Rebel Wilson está sendo processada por difamação pela atriz Charlotte MacInnes. O julgamento ocorre na Austrália, com a atriz chegando ao tribunal usando várias peças em tons neutros: camisas brancas, suéteres, calças pretas cropped e salto. O visual lembra o estilo discreto adotado em julgamentos anteriores.
A escolha de roupa é tratada como parte da estratégia de apresentação no tribunal. Especialistas lembram que a aparência pode influenciar a percepção do juiz e dos jurados, ainda que não determine o veredito. Defesas costumam enfatizar a importância de vestir-se como em uma entrevista de emprego, mantendo neutralidade.
Casos ilustres mostram que o uso de roupas pode manter ou diversificar a imagem pública de quem está no banco dos réus. Em várias ocasiões, celebridades optaram por estilos que sinalizam poder, calma ou resistência, independentemente do desfecho do processo.
Exemplos relevantes de estilo no tribunal
Gwyneth Paltrow chamou atenção ao combinar tons neutros com peças confortáveis, alinhando-se ao estilo cotidiano da atriz. Lindy Chamberlain foi criticada por vestimenta considerada “overdressed” em julgamento emblemático no final dos anos 70 e início dos 80. Gisèle Pelicot usou um foulard simbólico durante um caso de abusos, tornando o visual parte da mensagem.

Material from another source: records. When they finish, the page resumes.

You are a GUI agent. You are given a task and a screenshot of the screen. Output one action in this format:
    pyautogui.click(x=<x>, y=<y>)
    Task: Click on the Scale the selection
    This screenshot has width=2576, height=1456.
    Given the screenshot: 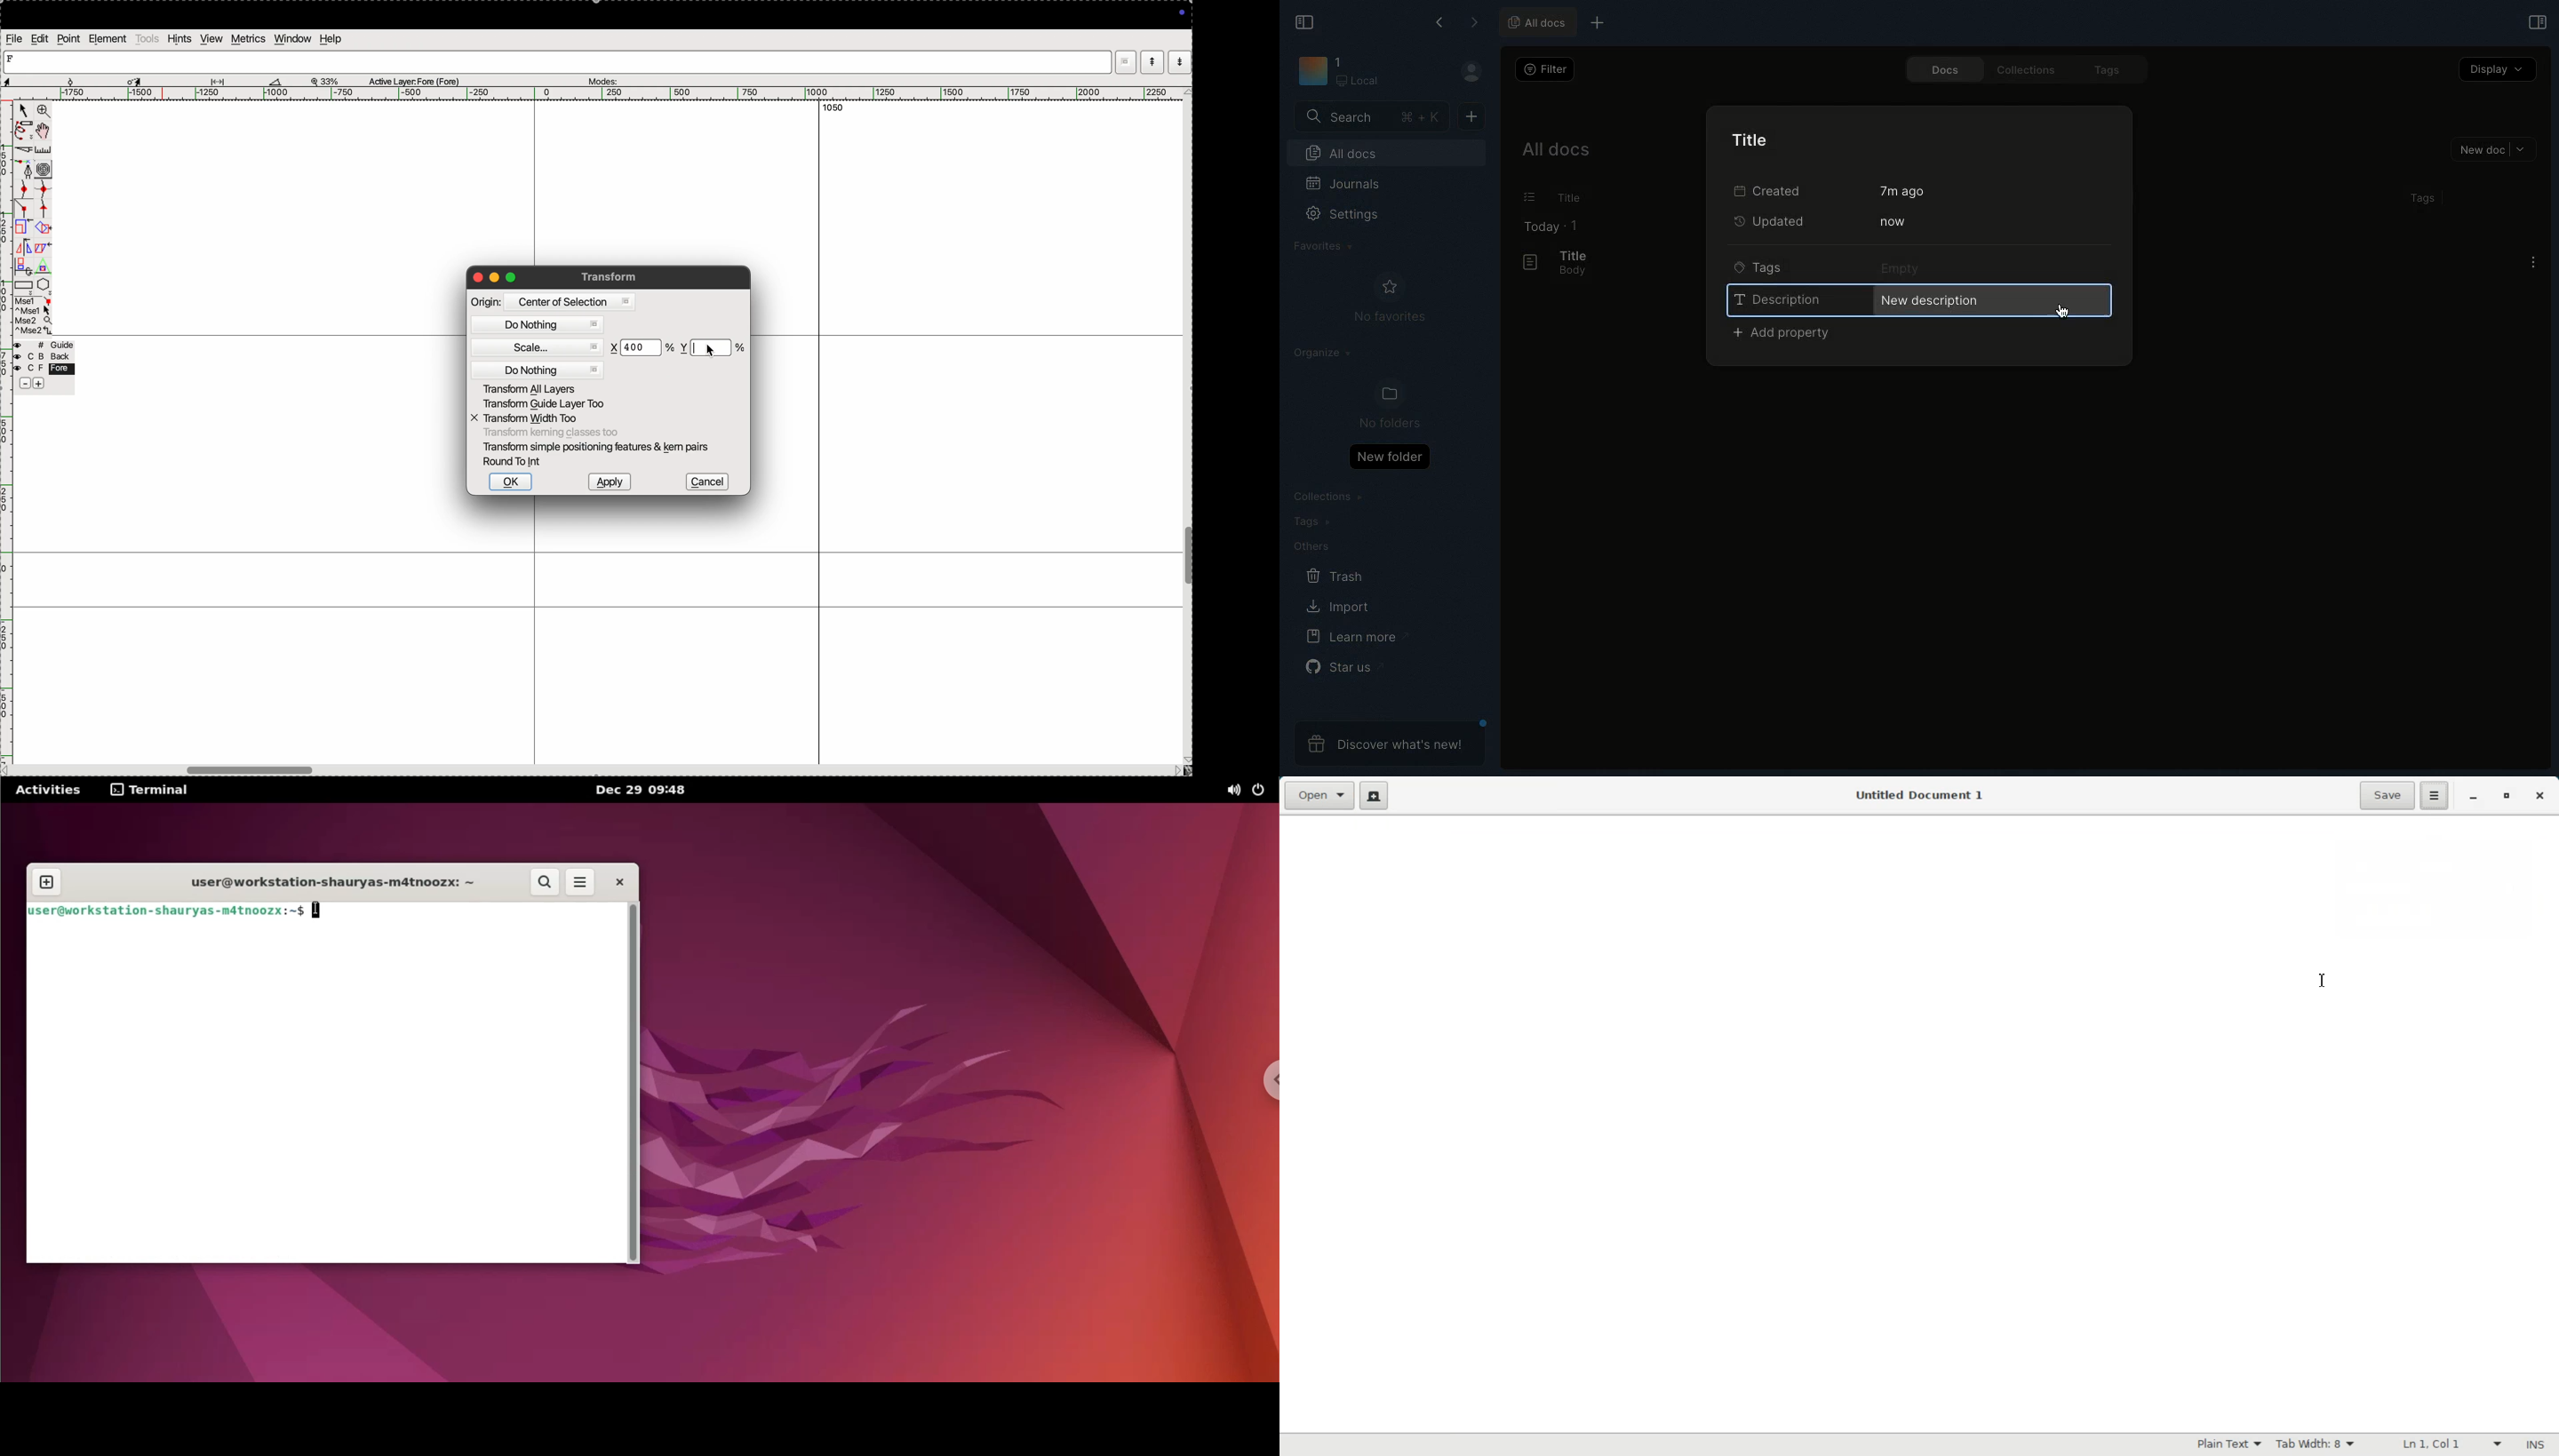 What is the action you would take?
    pyautogui.click(x=23, y=230)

Elizabeth Holmes passou de apresentadora de um formato marcante a uma aparência mais contida durante o julgamento. Anna Sorokin contratou stylist para seus trajes, desviando o foco das acusações. Kirsha Kaechele, em TAS, usou traje forte com acessórios para reforçar presença em tribunal.
Antoinette Lattouf destacou que roupas podem funcionar como arma simbólica, especialmente em disputas trabalhistas. Em casos de alto perfil, a apresentação pode servir de apoio à narrativa da parte que representa. O objetivo é manter atenção no conteúdo das acusações, sem distrair com excessos.